Key research themes
1. How consistent is the spatial concentration of crime across cities and crime types, and what mechanisms explain this concentration?
This research area focuses on measuring the degree to which crime concentrates in small geographic units (e.g., addresses, street segments) across different cities, crime types, and time periods. Understanding whether consistent patterns or 'laws' of crime concentration exist helps criminologists identify stable micro-locations driving broader crime trends. The area also investigates the underlying mechanisms behind these concentrations, such as repeat victimization, offender behavior, and characteristics of 'risky facilities.'
2. How do urban spatial configuration and physical environmental factors influence crime occurrence and fear of crime in public spaces?
This theme investigates the role of physical urban form, spatial configuration, city morphology, and the built environment in shaping crime patterns and perceptions of safety or insecurity.
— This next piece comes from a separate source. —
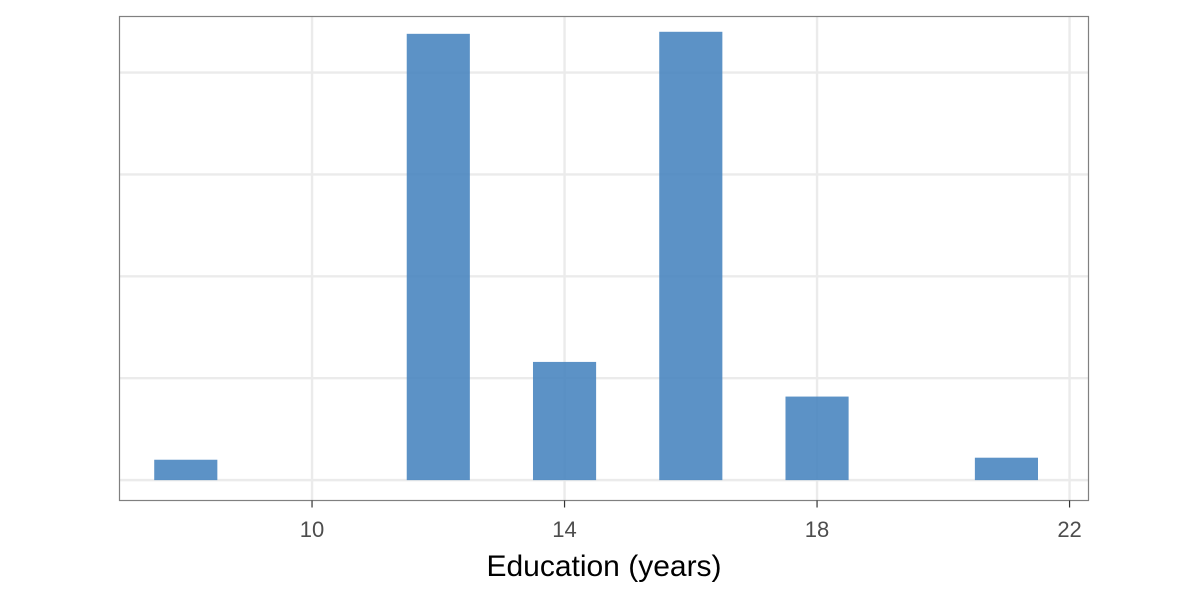 This screenshot has width=1200, height=600. Describe the element at coordinates (604, 566) in the screenshot. I see `x-axis-title: Education (years)` at that location.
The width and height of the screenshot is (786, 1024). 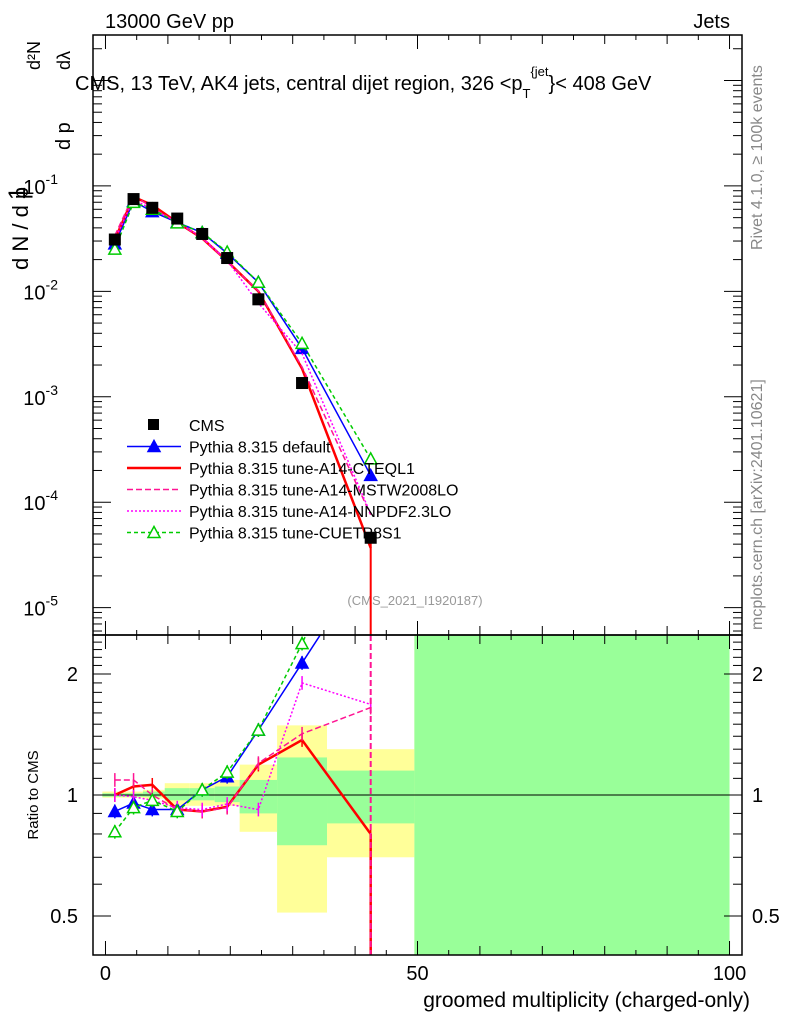 What do you see at coordinates (758, 158) in the screenshot?
I see `rivet-label: Rivet 4.1.0, ≥ 100k events` at bounding box center [758, 158].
It spans micro- to macro-scale analyses, incorporating concepts of Crime Prevention Through Environmental Design (CPTED), social cohesion, defensible space, and urban morphology to understand how spatial context and design affect both actual crime and the public's fear of crime, which impacts urban policy and planning.
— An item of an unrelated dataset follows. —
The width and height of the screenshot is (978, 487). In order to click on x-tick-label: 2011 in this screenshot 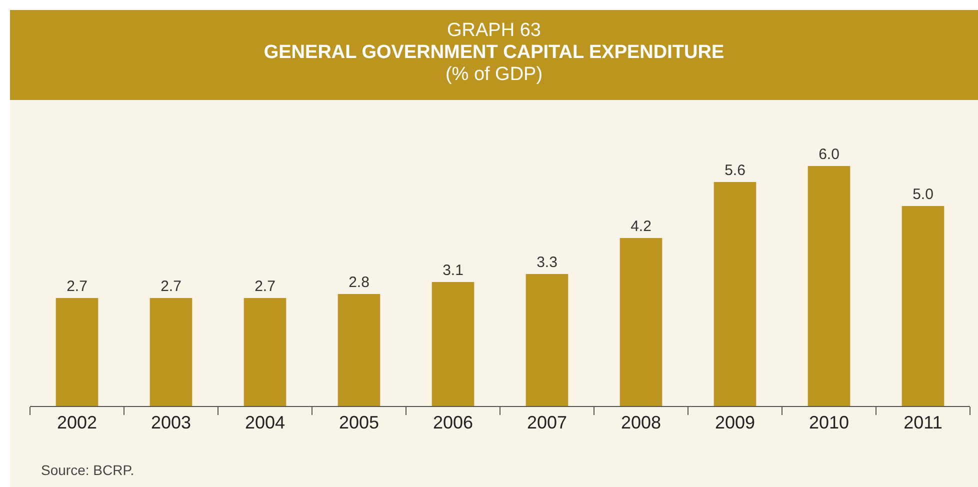, I will do `click(923, 422)`.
3. What are the methodological advancements and challenges in measuring and analyzing spatial and temporal patterns of crime and perceptions of safety?
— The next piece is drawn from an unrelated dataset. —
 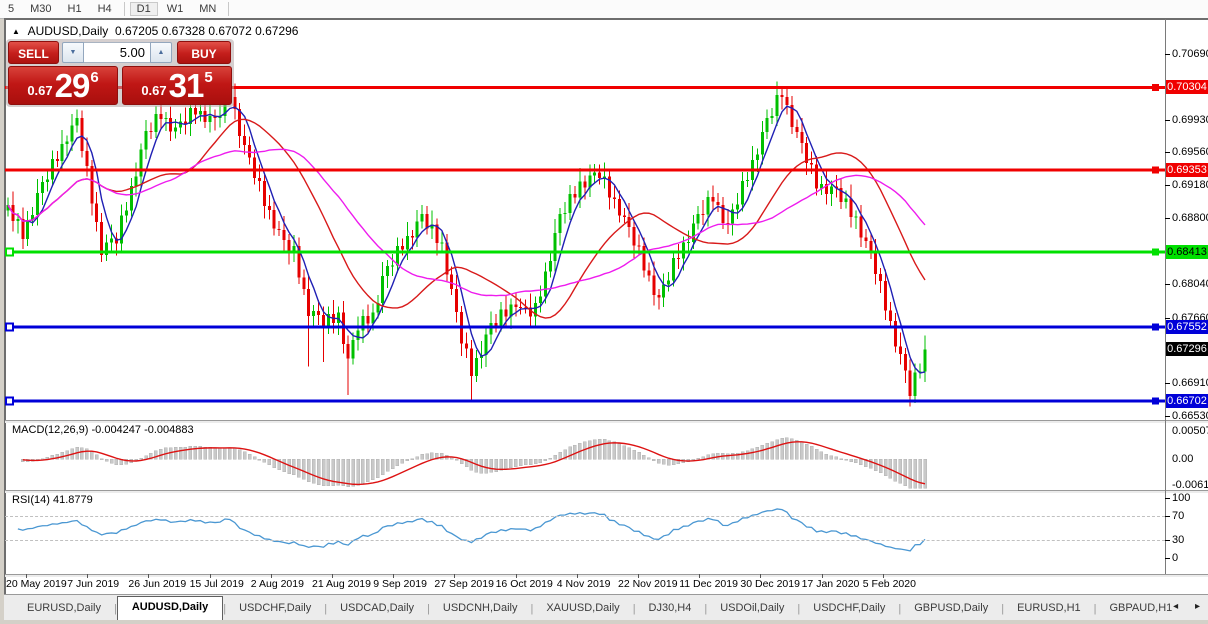 What do you see at coordinates (1197, 606) in the screenshot?
I see `tab-scroll-right-icon: ▸` at bounding box center [1197, 606].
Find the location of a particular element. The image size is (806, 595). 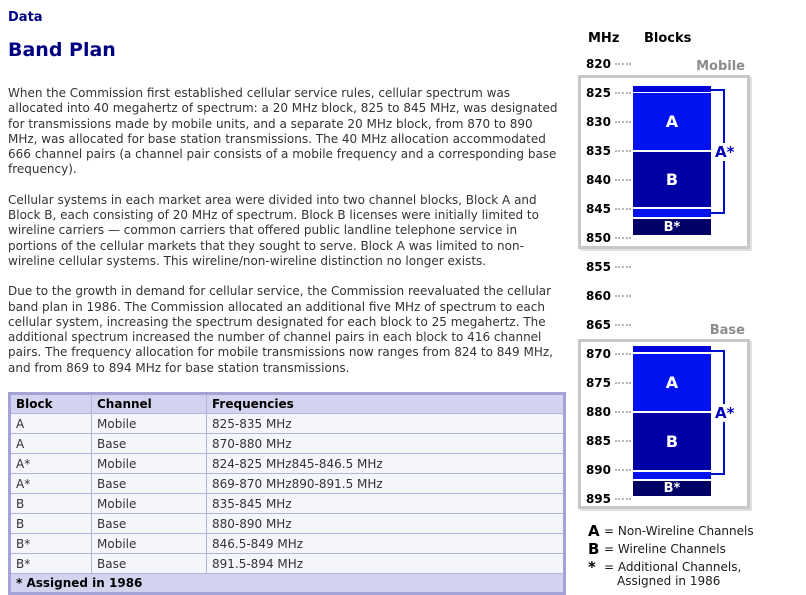

cell-frequencies: 869-870 MHz890-891.5 MHz is located at coordinates (386, 484).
This research area evaluates advances in empirical and statistical methods to quantify crime concentration, hot spot persistence, and fear of crime as a dynamic experience. It considers traditional and novel indices (e.g., Gini, Simpson, Shannon, Decile), spatial-temporal analytical techniques, and innovative data collection methods (e.g., mobile experience sampling). These methodological contributions aim to enable more precise mapping, understanding, and intervention in crime phenomena and perceptions at relevant spatial and temporal scales.